If a line in the records below contains the word "Forms", copy it.

Records drawn from a dataset:
--*--
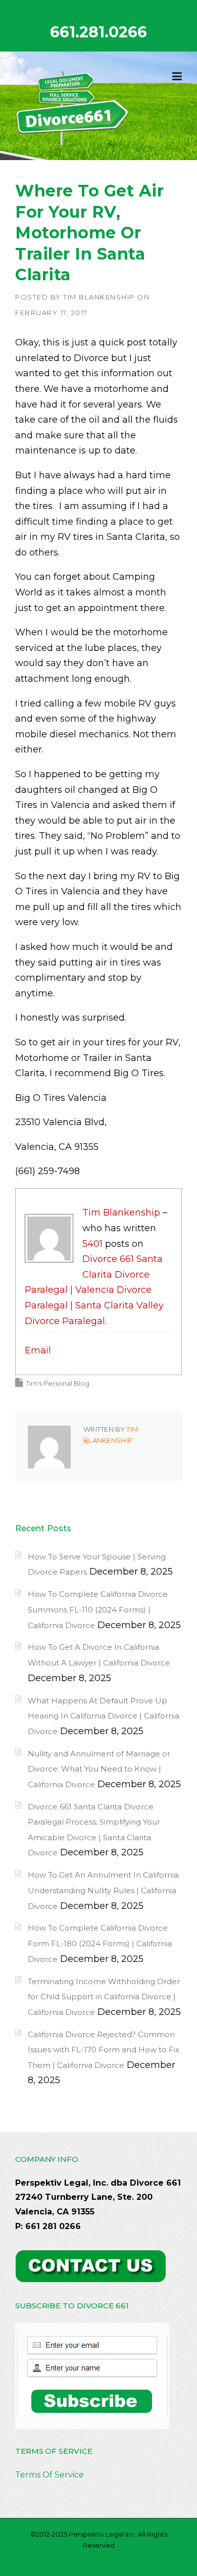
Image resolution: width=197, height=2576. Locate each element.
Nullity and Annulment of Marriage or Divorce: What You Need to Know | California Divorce (99, 1769)
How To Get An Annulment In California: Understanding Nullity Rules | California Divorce (104, 1890)
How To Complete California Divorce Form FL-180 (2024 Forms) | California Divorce (100, 1943)
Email (38, 1350)
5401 (92, 1243)
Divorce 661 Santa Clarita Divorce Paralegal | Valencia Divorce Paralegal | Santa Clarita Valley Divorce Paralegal (94, 1289)
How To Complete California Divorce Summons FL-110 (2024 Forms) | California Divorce (98, 1609)
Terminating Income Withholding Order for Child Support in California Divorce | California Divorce (104, 1997)
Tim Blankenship (99, 297)
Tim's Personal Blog (57, 1383)
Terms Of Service (49, 2475)
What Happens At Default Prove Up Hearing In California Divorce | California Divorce (103, 1716)
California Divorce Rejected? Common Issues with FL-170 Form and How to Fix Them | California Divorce (103, 2050)
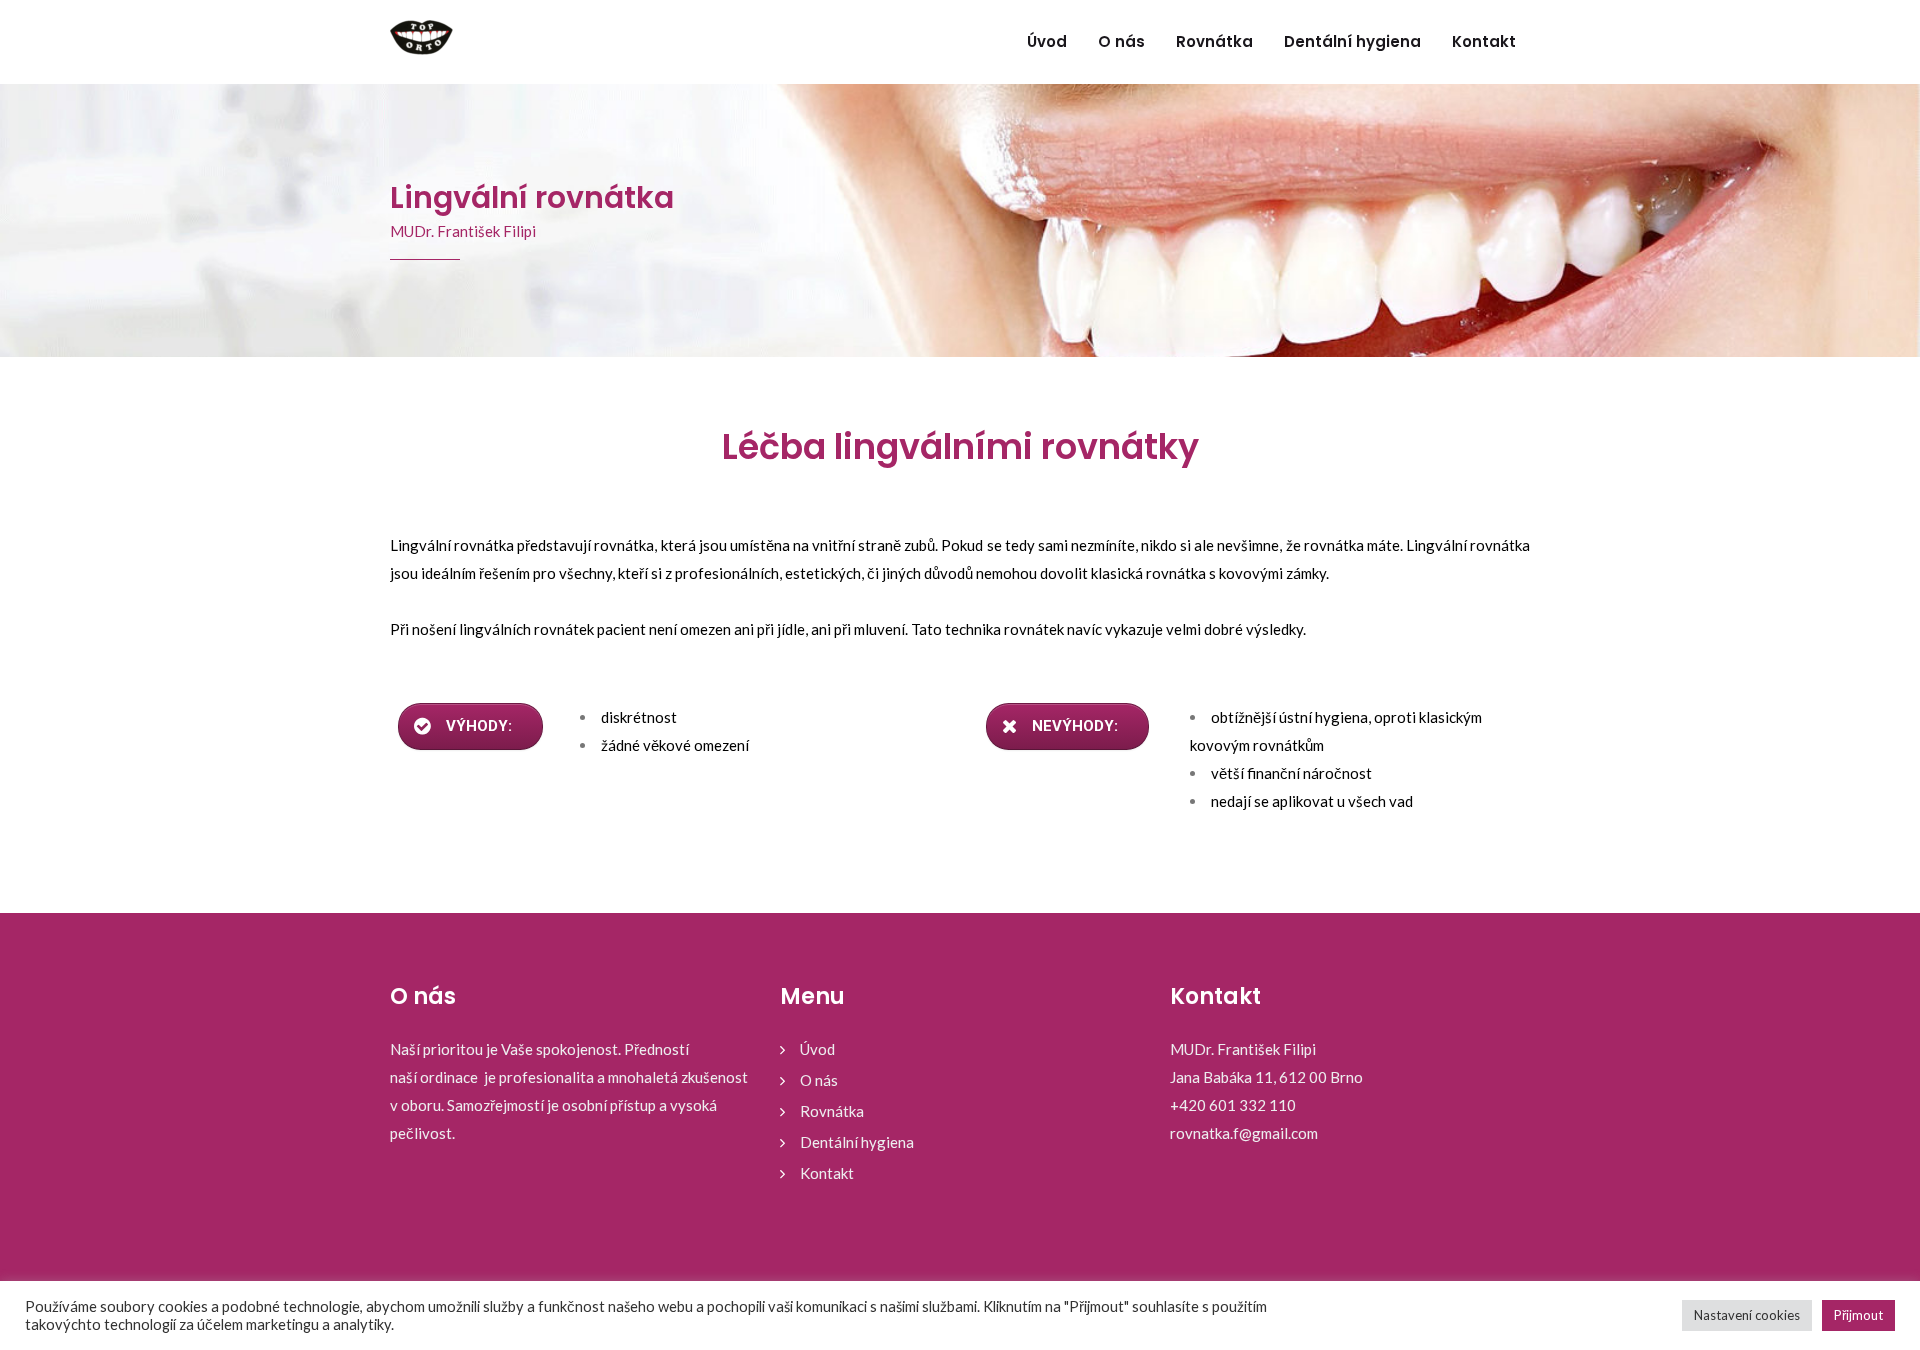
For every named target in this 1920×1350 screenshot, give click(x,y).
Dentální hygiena (1352, 41)
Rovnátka (1214, 41)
--*--
WRITTEN SOLUTION:
How To Complete California Divorce Form FL-180 (2024 Forms) | California Divorce (100, 1943)
How To Complete California Divorce Summons FL-110 (2024 Forms) | California Divorce (98, 1609)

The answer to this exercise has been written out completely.